The release of this book should help kill, once and for all, a longtime conspiracy theory that some see as both inane and sexist: that Lee’s close friend Truman Capote, not Lee, wrote To Kill a Mockingbird. “Let’s be honest,” writes Allen Wastler in a CNBC op-ed, “the success [of Go Set a Watchman] will be fueled, at least in part, by a conspiracy theory.”

Dr. Wayne Flynt, professor emeritus of history at Auburn University and a Lee scholar, described the rumor and its provenance to NPR’s “All Things Considered” in 2006: “Some claim Pearl Belle, who is a literary critic and editor in Cambridge, Massachusetts, has actually claimed that Capote implied to her that he had written the book or had a good deal to do with the writing of the book.

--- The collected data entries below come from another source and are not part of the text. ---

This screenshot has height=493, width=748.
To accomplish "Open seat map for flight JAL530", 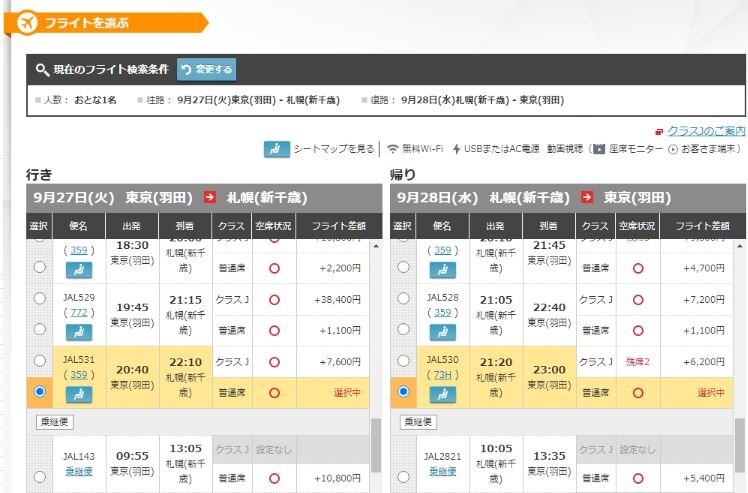I will (x=443, y=394).
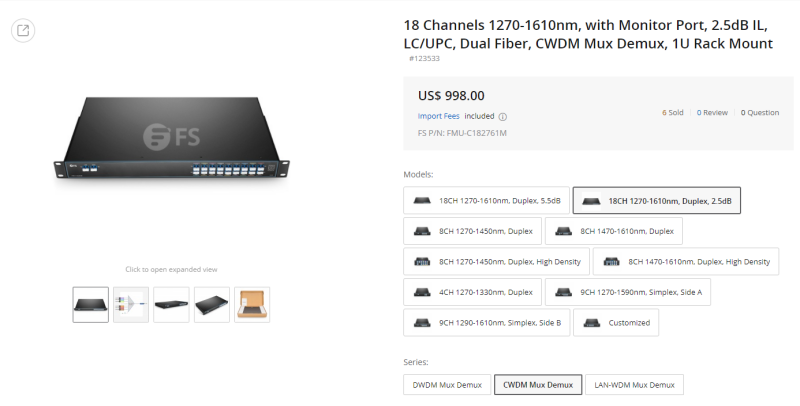Select the wiring diagram thumbnail
The height and width of the screenshot is (406, 800).
tap(131, 304)
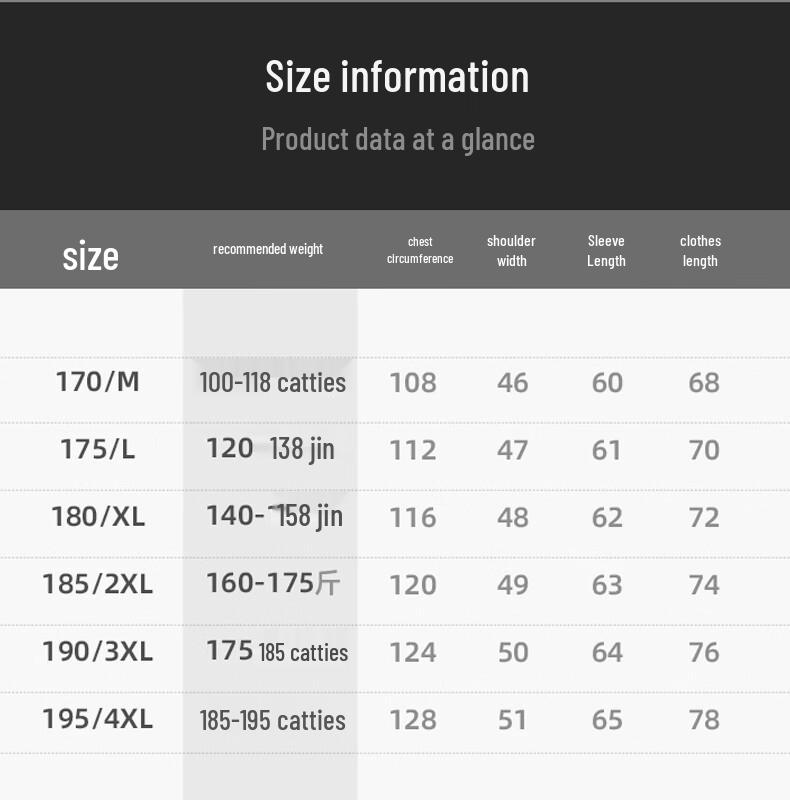
Task: Select the "chest circumference" header
Action: [x=420, y=250]
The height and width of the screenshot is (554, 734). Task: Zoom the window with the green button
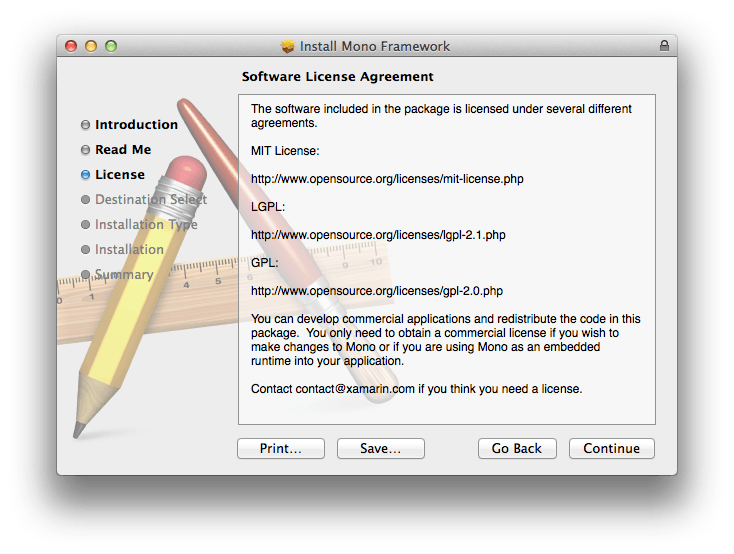[x=111, y=46]
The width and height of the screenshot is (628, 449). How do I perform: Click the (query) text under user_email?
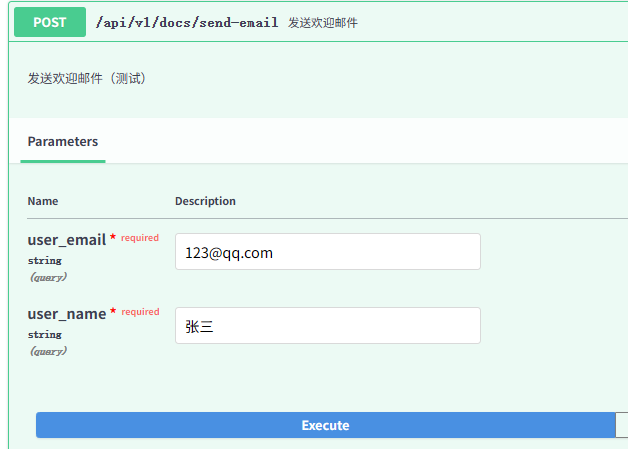pos(48,277)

I think probably the rumor results from the fact that To Kill a Mockingbird is the only published book that Harper Lee ever did.” If that latter point is what has fueled the rumor for so many years, the publication of a second work by Lee should certainly dispel it. And in that regard, the sequel is also a wonderful thing for women authors everywhere.

Amidst all the delighted response to news of the new book, there is nonetheless a minor controversy brewing: the notion that Lee may not have wanted this book published. After all, it was written before To Kill a Mockingbird, but was shelved at the urging of Lee’s editor at the time. And Lee, quoted in the HarperCollins press release, says, “In the mid-1950s, I completed a novel called Go Set a Watchman. It features the character known as Scout as an adult woman and I thought it a pretty decent effort. My editor, who was taken by the flashbacks to Scout’s childhood, persuaded me to write a novel from the point of view of the young Scout. I was a first-time writer, so I did as I was told.”

Many people on Twitter are pointing to a 2011 letter in which Lee’s now deceased sister, Alice, wrote, “Poor Nelle Harper can’t see and can’t hear and will sign anything put before her.” The questions about her health and faculties are, “why I hesitate to celebrate” the new book, tweeted Andrew Ba Tran of the Boston Globe. A Jezebel.com headline today tells readers to “be suspicious” of the new novel because of these health concerns.

Another, simpler fear some fans may have is simply that the sequel may ruin the legacy of the first book. (For example, Closing Time, the 1995 sequel to Joseph Heller’s classic 1961 war satire Catch-22, never quite caught on with readers.) But Bogaards speculates, “It’s not going to change the way people feel about To Kill a Mockingbird. Whatever conclusions readers arrive at for the new novel will be based on their experience with that novel. But certainly the expectations for this new novel are high.”

The expectations are high, in fact, for the whole publishing industry.